_Exercise_
Each line below is to be copied exactly as it appears.

_Stored data_

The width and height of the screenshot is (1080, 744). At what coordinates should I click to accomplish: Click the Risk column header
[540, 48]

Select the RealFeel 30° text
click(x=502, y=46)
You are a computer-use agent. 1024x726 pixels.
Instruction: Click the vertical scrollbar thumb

_Your solution_
The width and height of the screenshot is (1080, 744). At what coordinates should I click to accomplish: Click the Risk column header
[540, 48]

Select the RealFeel 30° text
click(x=502, y=46)
You are a computer-use agent. 1024x726 pixels.
Instruction: Click the vertical scrollbar thumb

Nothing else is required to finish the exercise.